Today I went back to edit the First Stand.

Why? I got afraid to say how much Single Motherhood has taken "a toll" on me. Instead, I rewrote it to say it has been "a challenge" for me. Interesting? Yes.

The Good, The Great, and the Shiny
There seems to be a 'limit' in my belief system for how much truth the perceived reading public can take....or perhaps how much truth I am willing to reveal. Perhaps it is both. The collective movement "out there" tends to cherish the good, the great, and the shiny. If it isn't shiny, then we don't want to hear about it. If it doesn't fit with the 'illusioned image', then it doesn't exist.

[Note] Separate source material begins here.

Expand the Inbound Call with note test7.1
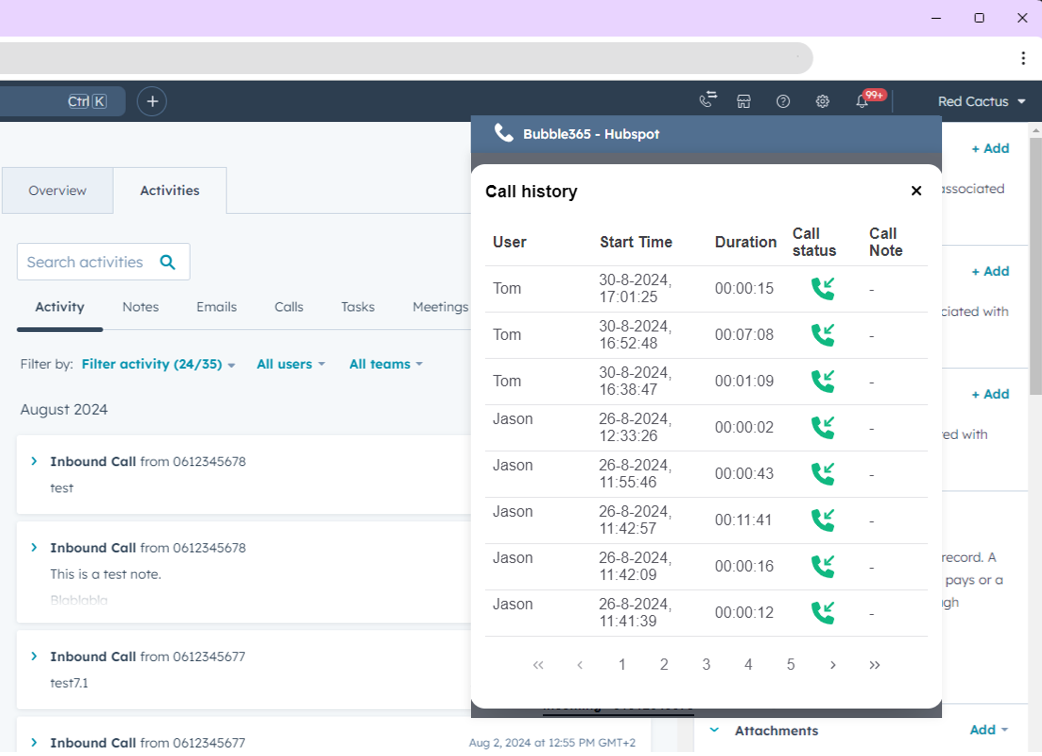click(34, 656)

I notice my anger around these collective limitations. I am angry because I have fallen into the collective trap - and stayed there. It's like an addictive urge to cover up....to make nice...to be acceptable...and to look good. Like an unwritten rule to obey: "Don't Tell the Truth of what is going on Inside." I have yet to discover if this is a Regional Collective (Pennsylvania Dutch) Rule of my parents generation....or a far greater collective rule. My body tells me it goes much farther and deeper than imagined.

The Truth
The Truth is that Single Motherhood takes a toll. The anxiety, the depression, the anger, the comparison, the self-pity. I have experienced it all. In addition to the anxiety, depression and anger is the FIGHT to NOT experience the anxiety, the depression, the anger, etc. Who wants to be a victim of such unpleasant and shameful feelings? Who wants to admit to struggling with these inner demons while, as a mother, You are 'Supposed To Be' enjoying the birth of your newborn...or the life of your toddler....or the growth of your teen?

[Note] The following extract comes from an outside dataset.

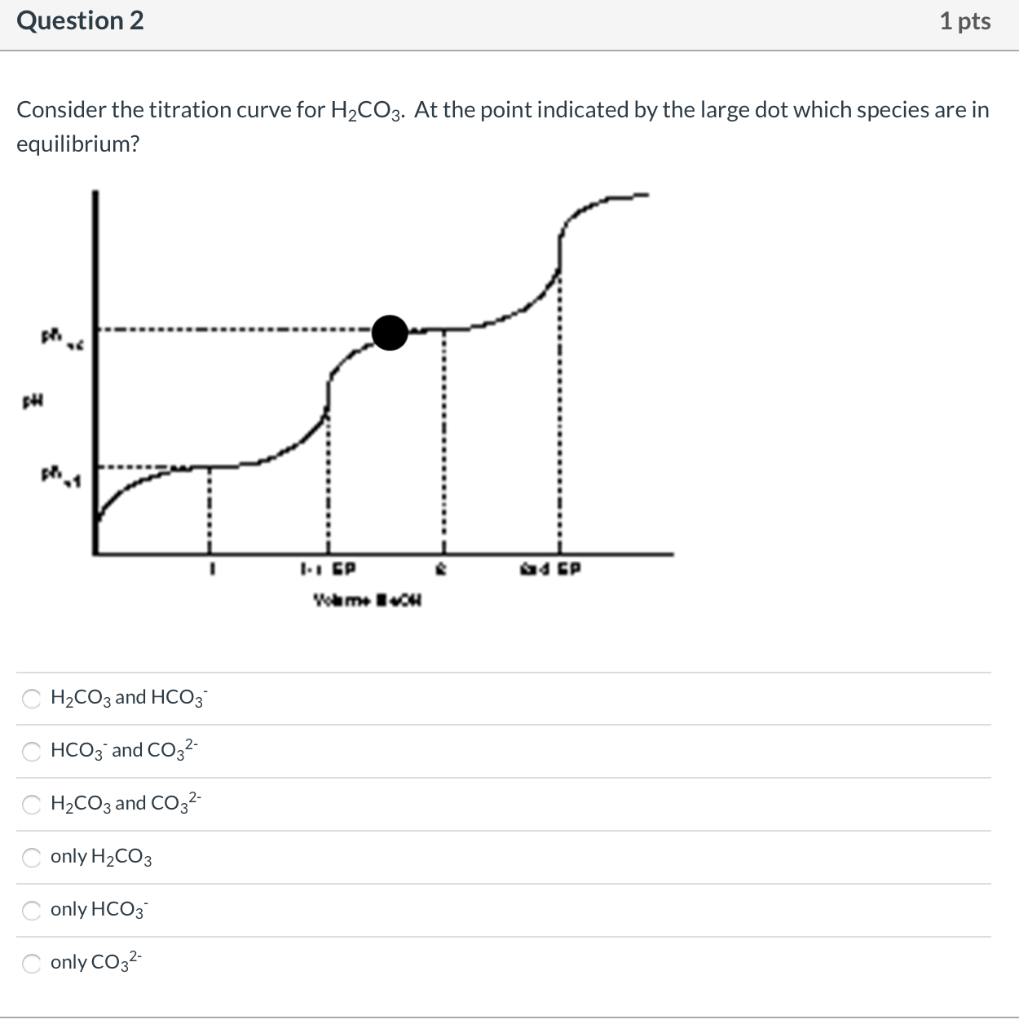The height and width of the screenshot is (1024, 1019).
Task: Choose the "only HCO3-" answer option
Action: [x=31, y=910]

Perhaps this pressure to experience Motherhood as Blissful is one reason why the experience of Single Motherhood feels so lonely. We are all suffering the same symptoms in silence....together....but alone.

The Truth is that the Single Mother experience is different from the traditional Married Mother experience. It has to be. It is utterly and profoundly different.

The Journey
And so, as we journey together on this road, I invite all inner experiences....all inner truths. NOT for the purpose of staying stuck in the "whoa is me" mentality, but for the purpose of airing the Truth, honoring the Truth, and accepting the Truth of the experience of Life As A Single Mother....as it is. And, for the purpose of moving forward. Wherever and whatever forward may mean to you.

Oh, and the one other edit I made toward the end of my First Stand....I added Standing for the "Victory".